Genome Biology (Sep 2021)

PAM-repeat associations and spacer selection preferences in single and co-occurring CRISPR-Cas systems

  • Jochem N. A. Vink,
  • Jan H. L. Baijens,
  • Stan J. J. Brouns

DOI
https://doi.org/10.1186/s13059-021-02495-9
Journal volume & issue
Vol. 22, no. 1
pp. 1 – 25

Abstract

Read online

Abstract Background The adaptive CRISPR-Cas immune system stores sequences from past invaders as spacers in CRISPR arrays and thereby provides direct evidence that links invaders to hosts.
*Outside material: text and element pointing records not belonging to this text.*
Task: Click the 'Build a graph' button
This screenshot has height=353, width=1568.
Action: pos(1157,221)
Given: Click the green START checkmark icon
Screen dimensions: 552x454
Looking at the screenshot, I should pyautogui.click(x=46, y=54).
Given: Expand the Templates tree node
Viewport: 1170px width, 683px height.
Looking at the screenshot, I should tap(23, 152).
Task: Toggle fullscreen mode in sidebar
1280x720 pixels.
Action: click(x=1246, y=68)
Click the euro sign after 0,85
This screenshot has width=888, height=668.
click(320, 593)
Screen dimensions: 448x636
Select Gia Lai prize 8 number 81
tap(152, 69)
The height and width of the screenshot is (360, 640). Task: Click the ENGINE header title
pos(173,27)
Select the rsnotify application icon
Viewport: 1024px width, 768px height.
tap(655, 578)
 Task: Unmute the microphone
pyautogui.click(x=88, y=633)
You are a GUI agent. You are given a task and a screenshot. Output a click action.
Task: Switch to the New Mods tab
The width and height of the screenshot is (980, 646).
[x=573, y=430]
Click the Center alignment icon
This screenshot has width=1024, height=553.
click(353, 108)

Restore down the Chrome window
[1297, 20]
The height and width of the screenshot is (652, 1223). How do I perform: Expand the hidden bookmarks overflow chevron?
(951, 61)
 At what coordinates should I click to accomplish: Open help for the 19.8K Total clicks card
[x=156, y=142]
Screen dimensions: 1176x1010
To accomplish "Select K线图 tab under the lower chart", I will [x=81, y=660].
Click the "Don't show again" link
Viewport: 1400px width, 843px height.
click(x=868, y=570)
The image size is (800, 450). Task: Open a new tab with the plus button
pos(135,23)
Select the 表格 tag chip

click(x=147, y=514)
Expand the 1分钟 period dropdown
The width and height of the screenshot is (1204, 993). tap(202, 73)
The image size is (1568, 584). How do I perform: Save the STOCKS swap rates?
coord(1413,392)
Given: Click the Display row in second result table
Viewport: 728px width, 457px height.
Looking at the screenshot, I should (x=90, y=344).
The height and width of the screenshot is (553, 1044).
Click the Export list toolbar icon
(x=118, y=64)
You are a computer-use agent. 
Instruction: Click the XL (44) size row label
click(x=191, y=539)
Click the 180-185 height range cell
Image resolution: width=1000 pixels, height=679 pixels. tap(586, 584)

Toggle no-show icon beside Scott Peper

Mapping CRISPR spacers has revealed many aspects of CRISPR-Cas biology, including target requirements such as the protospacer adjacent motif (PAM). However, studies have so far been limited by a low number of mapped spacers in the database. Results By using vast metagenomic sequence databases, we map approximately one-third of more than 200,000 unique CRISPR spacers from a variety of microbes and derive a catalog of more than two hundred unique PAM sequences associated with specific CRISPR-Cas subtypes. These PAMs are further used to correctly assign the orientation of CRISPR arrays, revealing conserved patterns between the last nucleotides of the CRISPR repeat and PAM. We could also deduce CRISPR-Cas subtype-specific preferences for targeting either template or coding strand of open reading frames. While some DNA-targeting systems (type I-E and type II systems) prefer the template strand and avoid mRNA, other DNA- and RNA-targeting systems (types I-A and I-B and type III systems) prefer the coding strand and mRNA. In addition, we find large-scale evidence that both CRISPR-Cas adaptation machinery and CRISPR arrays are shared between different CRISPR-Cas systems. This could lead to simultaneous DNA and RNA targeting of invaders, which may be effective at combating mobile genetic invaders. Conclusions This study has broad implications for our understanding of how CRISPR-Cas systems work in a wide range of organisms for which only the genome sequence is known.